> **Exercise description**
Copy verbatim the lines of the data from the line containing "info@bms-buchhaltung.de (215, 805)" through the end of the data, including both of those lines.

> **Listing**

-=-=-=-=-

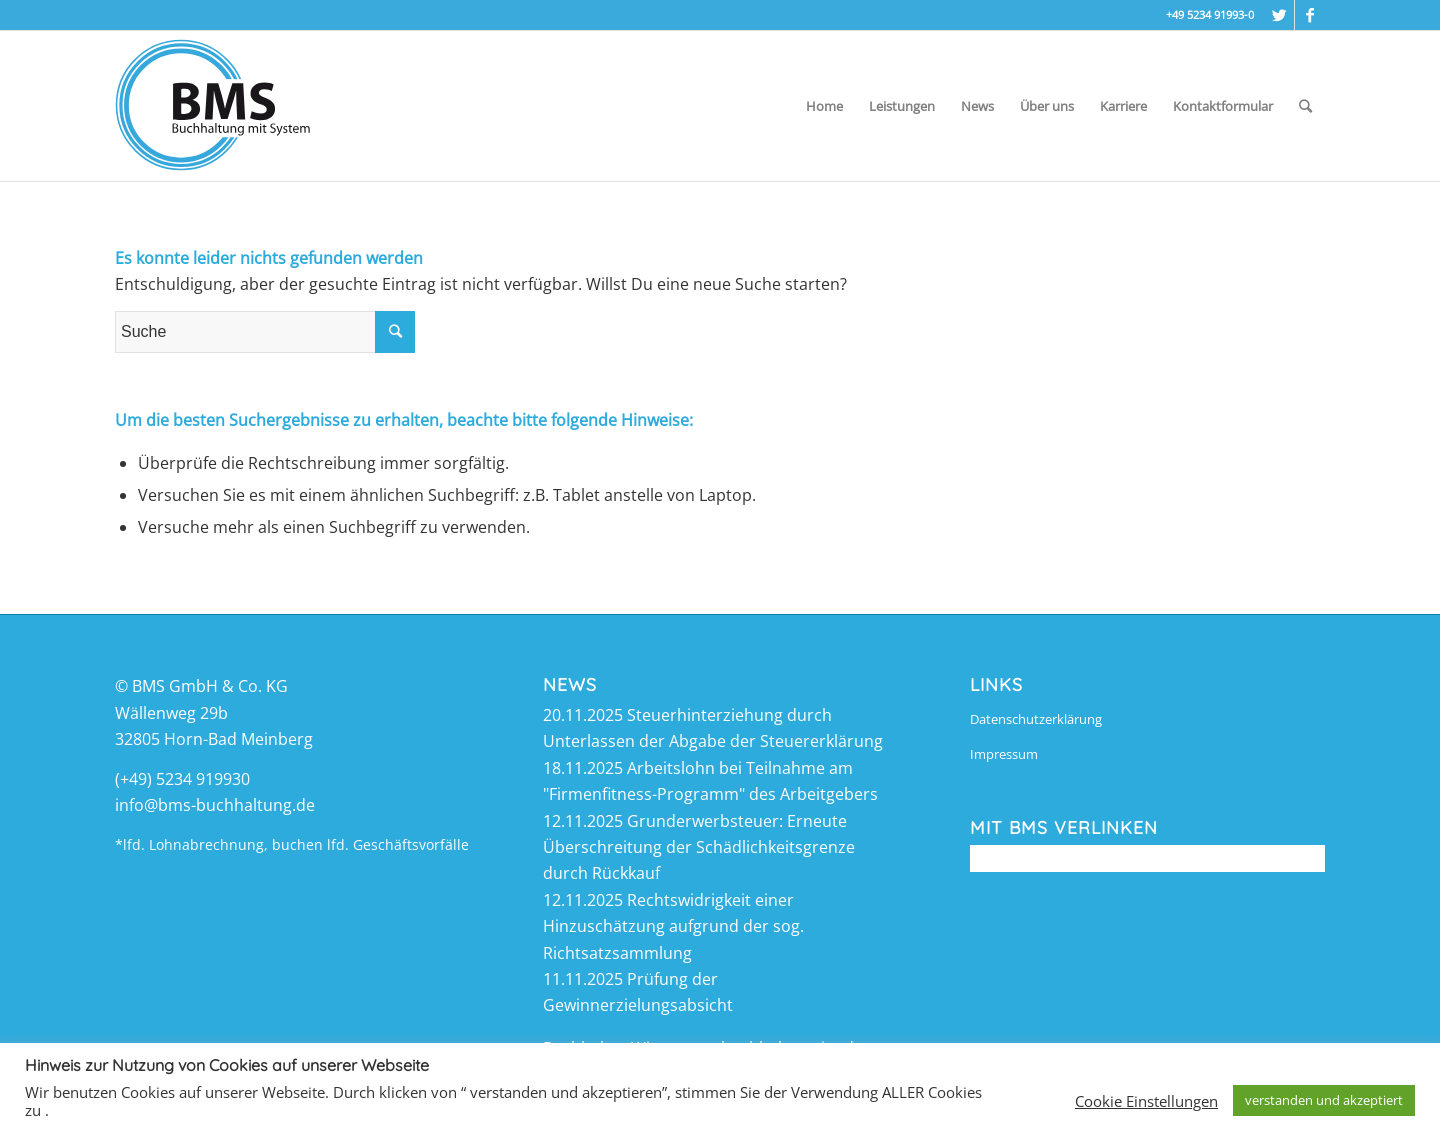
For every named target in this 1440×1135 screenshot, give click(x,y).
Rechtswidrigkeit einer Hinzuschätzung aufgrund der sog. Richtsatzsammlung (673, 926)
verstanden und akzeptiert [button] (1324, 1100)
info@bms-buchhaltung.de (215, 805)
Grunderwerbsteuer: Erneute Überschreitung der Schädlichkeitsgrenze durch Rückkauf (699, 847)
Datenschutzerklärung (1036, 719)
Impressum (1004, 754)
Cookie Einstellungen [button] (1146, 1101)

-=-=-=-=-

> **Result**
info@bms-buchhaltung.de (215, 805)
Grunderwerbsteuer: Erneute Überschreitung der Schädlichkeitsgrenze durch Rückkauf (699, 847)
Datenschutzerklärung (1036, 719)
Impressum (1004, 754)
Cookie Einstellungen [button] (1146, 1101)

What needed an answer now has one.